Abstract

Abstract Quantifying uncertainty associated with flash flood warning or forecast systems is required to enable informed decision making by those responsible for operation and management of natural hazard protection systems. The current system used by the U.S. National Weather Service (NWS) to issue flash-flood warnings and watches over the Unites States is a purely deterministic system. The authors propose a simple approach to augment the Flash Flood Guidance System (FFGS) with uncertainty propagation components. The authors briefly discuss the main components of the system, propose changes to improve it, and allow accounting for several sources of uncertainty. They illustrate their discussion with examples of uncertainty quantification procedures for several small basins of the Illinois River basin in Oklahoma.

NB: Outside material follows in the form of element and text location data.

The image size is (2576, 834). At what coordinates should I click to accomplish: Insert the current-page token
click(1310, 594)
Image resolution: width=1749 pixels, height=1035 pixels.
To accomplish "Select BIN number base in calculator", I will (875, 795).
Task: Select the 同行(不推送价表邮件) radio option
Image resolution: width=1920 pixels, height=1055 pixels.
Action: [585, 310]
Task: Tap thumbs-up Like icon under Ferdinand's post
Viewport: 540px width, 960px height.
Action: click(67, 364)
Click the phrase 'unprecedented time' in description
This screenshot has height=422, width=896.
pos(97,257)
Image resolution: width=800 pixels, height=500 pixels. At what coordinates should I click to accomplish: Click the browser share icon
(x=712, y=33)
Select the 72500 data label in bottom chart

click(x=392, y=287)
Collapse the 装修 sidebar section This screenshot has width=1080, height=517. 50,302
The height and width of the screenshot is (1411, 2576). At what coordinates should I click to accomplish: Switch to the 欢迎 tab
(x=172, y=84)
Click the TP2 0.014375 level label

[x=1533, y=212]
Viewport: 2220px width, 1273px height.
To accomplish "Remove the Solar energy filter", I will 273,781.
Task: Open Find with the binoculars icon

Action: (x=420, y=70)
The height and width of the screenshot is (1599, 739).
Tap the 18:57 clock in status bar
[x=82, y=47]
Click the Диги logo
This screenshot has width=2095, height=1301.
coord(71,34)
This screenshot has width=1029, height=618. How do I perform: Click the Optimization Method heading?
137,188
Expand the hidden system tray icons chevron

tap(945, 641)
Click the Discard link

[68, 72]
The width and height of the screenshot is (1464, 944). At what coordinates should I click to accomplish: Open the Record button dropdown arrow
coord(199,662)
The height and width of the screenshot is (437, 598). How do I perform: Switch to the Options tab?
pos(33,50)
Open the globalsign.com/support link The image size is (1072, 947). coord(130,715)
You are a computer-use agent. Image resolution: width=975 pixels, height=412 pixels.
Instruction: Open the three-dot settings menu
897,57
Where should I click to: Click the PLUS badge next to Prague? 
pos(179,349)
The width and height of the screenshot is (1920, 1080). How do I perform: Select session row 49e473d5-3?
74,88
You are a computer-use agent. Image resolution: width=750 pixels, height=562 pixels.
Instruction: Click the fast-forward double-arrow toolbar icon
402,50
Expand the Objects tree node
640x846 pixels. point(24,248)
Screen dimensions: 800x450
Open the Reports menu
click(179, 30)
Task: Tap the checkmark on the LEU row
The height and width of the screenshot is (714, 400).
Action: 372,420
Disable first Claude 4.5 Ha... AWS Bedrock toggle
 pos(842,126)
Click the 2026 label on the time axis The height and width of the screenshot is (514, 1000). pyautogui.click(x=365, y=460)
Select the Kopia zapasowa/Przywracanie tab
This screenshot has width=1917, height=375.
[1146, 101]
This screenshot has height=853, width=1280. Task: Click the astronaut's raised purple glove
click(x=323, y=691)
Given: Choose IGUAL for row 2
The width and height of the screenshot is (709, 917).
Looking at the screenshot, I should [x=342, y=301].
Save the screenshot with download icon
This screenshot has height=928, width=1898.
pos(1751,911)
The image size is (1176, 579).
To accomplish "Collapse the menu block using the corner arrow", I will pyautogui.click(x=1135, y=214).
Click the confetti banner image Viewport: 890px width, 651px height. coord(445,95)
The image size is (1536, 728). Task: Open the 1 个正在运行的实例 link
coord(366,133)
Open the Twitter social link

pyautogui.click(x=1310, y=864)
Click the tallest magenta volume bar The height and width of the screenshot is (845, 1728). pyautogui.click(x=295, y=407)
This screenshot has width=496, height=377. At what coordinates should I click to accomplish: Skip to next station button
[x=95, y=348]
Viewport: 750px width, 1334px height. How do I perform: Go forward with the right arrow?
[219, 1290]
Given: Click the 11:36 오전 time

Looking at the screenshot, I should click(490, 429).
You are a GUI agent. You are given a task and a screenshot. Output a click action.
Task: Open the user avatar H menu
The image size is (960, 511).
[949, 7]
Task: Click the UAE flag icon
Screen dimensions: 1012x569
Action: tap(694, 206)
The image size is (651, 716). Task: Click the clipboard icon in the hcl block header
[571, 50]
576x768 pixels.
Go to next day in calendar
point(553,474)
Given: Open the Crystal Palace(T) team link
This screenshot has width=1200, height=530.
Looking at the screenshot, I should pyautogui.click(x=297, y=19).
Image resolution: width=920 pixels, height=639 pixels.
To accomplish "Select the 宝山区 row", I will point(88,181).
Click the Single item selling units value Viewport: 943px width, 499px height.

As the current FFGS is tightly coupled with two technologies, that is, threshold-runoff mapping and the Sacramento Soil Moisture Accounting Hydrologic Model, the authors discuss both as sources of uncertainty. To quantify and propagate those sources of uncertainty throughout the system, they develop a simple version of the Sacramento model and use Monte Carlo simulation to study several uncertainty scenarios. The results point out the significance of the stream characteristics such as top width and the hydraulic depth on the overall uncertainty of the Flash Flood Guidance System. They also show that the overall flash flood guidance uncertainty is higher under drier initial soil moisture conditions. The results presented herein, although limited, are a necessary first step toward the development of probabilistic operational flash flood guidance forecast-response systems.